Word for word, reproduce every line of the data below.

(Collected data entries)
= = = = = = =

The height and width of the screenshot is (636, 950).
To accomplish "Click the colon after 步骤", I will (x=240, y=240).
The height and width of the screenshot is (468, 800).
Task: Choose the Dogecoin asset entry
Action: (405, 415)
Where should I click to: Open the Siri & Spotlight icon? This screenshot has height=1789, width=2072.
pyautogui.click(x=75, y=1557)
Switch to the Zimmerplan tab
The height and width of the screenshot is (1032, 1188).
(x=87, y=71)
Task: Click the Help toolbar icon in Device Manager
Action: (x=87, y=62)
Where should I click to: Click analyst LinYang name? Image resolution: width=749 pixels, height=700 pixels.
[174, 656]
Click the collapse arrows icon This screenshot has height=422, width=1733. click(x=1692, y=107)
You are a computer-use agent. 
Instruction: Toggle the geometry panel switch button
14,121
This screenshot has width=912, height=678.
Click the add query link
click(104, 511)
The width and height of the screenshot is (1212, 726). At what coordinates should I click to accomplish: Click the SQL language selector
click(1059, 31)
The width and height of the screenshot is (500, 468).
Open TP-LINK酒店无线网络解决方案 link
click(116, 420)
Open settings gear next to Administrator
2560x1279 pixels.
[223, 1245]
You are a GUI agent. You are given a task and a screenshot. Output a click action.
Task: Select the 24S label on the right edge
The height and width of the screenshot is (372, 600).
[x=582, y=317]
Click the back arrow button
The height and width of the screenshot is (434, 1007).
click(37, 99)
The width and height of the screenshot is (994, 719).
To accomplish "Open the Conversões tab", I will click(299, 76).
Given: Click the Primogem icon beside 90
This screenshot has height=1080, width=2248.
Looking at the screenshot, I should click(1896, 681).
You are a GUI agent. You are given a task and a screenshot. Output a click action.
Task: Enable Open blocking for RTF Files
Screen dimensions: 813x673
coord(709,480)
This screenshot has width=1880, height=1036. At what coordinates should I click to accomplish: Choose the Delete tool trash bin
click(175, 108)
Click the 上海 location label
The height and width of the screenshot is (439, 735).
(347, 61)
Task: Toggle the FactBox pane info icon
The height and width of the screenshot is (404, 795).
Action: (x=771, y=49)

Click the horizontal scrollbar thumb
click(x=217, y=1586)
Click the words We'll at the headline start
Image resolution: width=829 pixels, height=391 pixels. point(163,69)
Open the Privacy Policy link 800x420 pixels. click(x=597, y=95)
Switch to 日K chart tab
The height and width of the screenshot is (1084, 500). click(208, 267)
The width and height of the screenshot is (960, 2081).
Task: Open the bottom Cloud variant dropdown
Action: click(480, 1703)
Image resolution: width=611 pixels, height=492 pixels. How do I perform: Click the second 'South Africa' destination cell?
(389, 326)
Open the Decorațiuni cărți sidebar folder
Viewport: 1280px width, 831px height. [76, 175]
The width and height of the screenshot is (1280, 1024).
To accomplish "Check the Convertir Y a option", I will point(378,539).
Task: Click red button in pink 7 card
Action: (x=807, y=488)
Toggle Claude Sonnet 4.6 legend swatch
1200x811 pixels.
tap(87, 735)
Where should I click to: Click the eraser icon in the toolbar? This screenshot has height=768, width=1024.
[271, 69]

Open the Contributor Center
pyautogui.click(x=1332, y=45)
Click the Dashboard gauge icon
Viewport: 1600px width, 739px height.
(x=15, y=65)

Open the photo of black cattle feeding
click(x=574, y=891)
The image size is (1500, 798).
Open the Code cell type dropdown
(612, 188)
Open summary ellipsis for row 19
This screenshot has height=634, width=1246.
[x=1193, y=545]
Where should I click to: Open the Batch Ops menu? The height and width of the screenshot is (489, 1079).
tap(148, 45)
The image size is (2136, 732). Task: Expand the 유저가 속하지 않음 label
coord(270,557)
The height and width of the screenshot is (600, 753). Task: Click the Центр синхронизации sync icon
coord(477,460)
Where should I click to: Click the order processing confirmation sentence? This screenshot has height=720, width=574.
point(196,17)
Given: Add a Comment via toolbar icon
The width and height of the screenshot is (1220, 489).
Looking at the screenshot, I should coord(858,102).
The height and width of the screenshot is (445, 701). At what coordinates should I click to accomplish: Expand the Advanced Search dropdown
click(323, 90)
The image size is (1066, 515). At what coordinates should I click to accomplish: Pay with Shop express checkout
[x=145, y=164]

= = = = = = =

▸ Response to the task:
The height and width of the screenshot is (636, 950).
To accomplish "Click the colon after 步骤", I will (x=240, y=240).
The height and width of the screenshot is (468, 800).
Task: Choose the Dogecoin asset entry
Action: (405, 415)
Where should I click to: Open the Siri & Spotlight icon? This screenshot has height=1789, width=2072.
pyautogui.click(x=75, y=1557)
Switch to the Zimmerplan tab
The height and width of the screenshot is (1032, 1188).
(x=87, y=71)
Task: Click the Help toolbar icon in Device Manager
Action: (x=87, y=62)
Where should I click to: Click analyst LinYang name? Image resolution: width=749 pixels, height=700 pixels.
[174, 656]
Click the collapse arrows icon This screenshot has height=422, width=1733. click(x=1692, y=107)
You are a computer-use agent. 
Instruction: Toggle the geometry panel switch button
14,121
This screenshot has width=912, height=678.
Click the add query link
click(104, 511)
The width and height of the screenshot is (1212, 726). At what coordinates should I click to accomplish: Click the SQL language selector
click(1059, 31)
The width and height of the screenshot is (500, 468).
Open TP-LINK酒店无线网络解决方案 link
click(116, 420)
Open settings gear next to Administrator
2560x1279 pixels.
[223, 1245]
You are a GUI agent. You are given a task and a screenshot. Output a click action.
Task: Select the 24S label on the right edge
The height and width of the screenshot is (372, 600).
[x=582, y=317]
Click the back arrow button
The height and width of the screenshot is (434, 1007).
click(37, 99)
The width and height of the screenshot is (994, 719).
To accomplish "Open the Conversões tab", I will click(299, 76).
Given: Click the Primogem icon beside 90
This screenshot has height=1080, width=2248.
Looking at the screenshot, I should click(1896, 681).
You are a GUI agent. You are given a task and a screenshot. Output a click action.
Task: Enable Open blocking for RTF Files
Screen dimensions: 813x673
coord(709,480)
This screenshot has width=1880, height=1036. At what coordinates should I click to accomplish: Choose the Delete tool trash bin
click(175, 108)
Click the 上海 location label
The height and width of the screenshot is (439, 735).
(347, 61)
Task: Toggle the FactBox pane info icon
The height and width of the screenshot is (404, 795).
Action: (x=771, y=49)

Click the horizontal scrollbar thumb
click(x=217, y=1586)
Click the words We'll at the headline start
Image resolution: width=829 pixels, height=391 pixels. point(163,69)
Open the Privacy Policy link 800x420 pixels. click(x=597, y=95)
Switch to 日K chart tab
The height and width of the screenshot is (1084, 500). click(208, 267)
The width and height of the screenshot is (960, 2081).
Task: Open the bottom Cloud variant dropdown
Action: click(480, 1703)
Image resolution: width=611 pixels, height=492 pixels. How do I perform: Click the second 'South Africa' destination cell?
(389, 326)
Open the Decorațiuni cărți sidebar folder
Viewport: 1280px width, 831px height. [76, 175]
The width and height of the screenshot is (1280, 1024).
To accomplish "Check the Convertir Y a option", I will point(378,539).
Task: Click red button in pink 7 card
Action: (x=807, y=488)
Toggle Claude Sonnet 4.6 legend swatch
1200x811 pixels.
tap(87, 735)
Where should I click to: Click the eraser icon in the toolbar? This screenshot has height=768, width=1024.
[271, 69]

Open the Contributor Center
pyautogui.click(x=1332, y=45)
Click the Dashboard gauge icon
Viewport: 1600px width, 739px height.
(x=15, y=65)

Open the photo of black cattle feeding
click(x=574, y=891)
The image size is (1500, 798).
Open the Code cell type dropdown
(612, 188)
Open summary ellipsis for row 19
This screenshot has height=634, width=1246.
[x=1193, y=545]
Where should I click to: Open the Batch Ops menu? The height and width of the screenshot is (489, 1079).
tap(148, 45)
The image size is (2136, 732). Task: Expand the 유저가 속하지 않음 label
coord(270,557)
The height and width of the screenshot is (600, 753). Task: Click the Центр синхронизации sync icon
coord(477,460)
Where should I click to: Click the order processing confirmation sentence? This screenshot has height=720, width=574.
point(196,17)
Given: Add a Comment via toolbar icon
The width and height of the screenshot is (1220, 489).
Looking at the screenshot, I should coord(858,102).
The height and width of the screenshot is (445, 701). At what coordinates should I click to accomplish: Expand the Advanced Search dropdown
click(323, 90)
The image size is (1066, 515). At what coordinates should I click to accomplish: Pay with Shop express checkout
[x=145, y=164]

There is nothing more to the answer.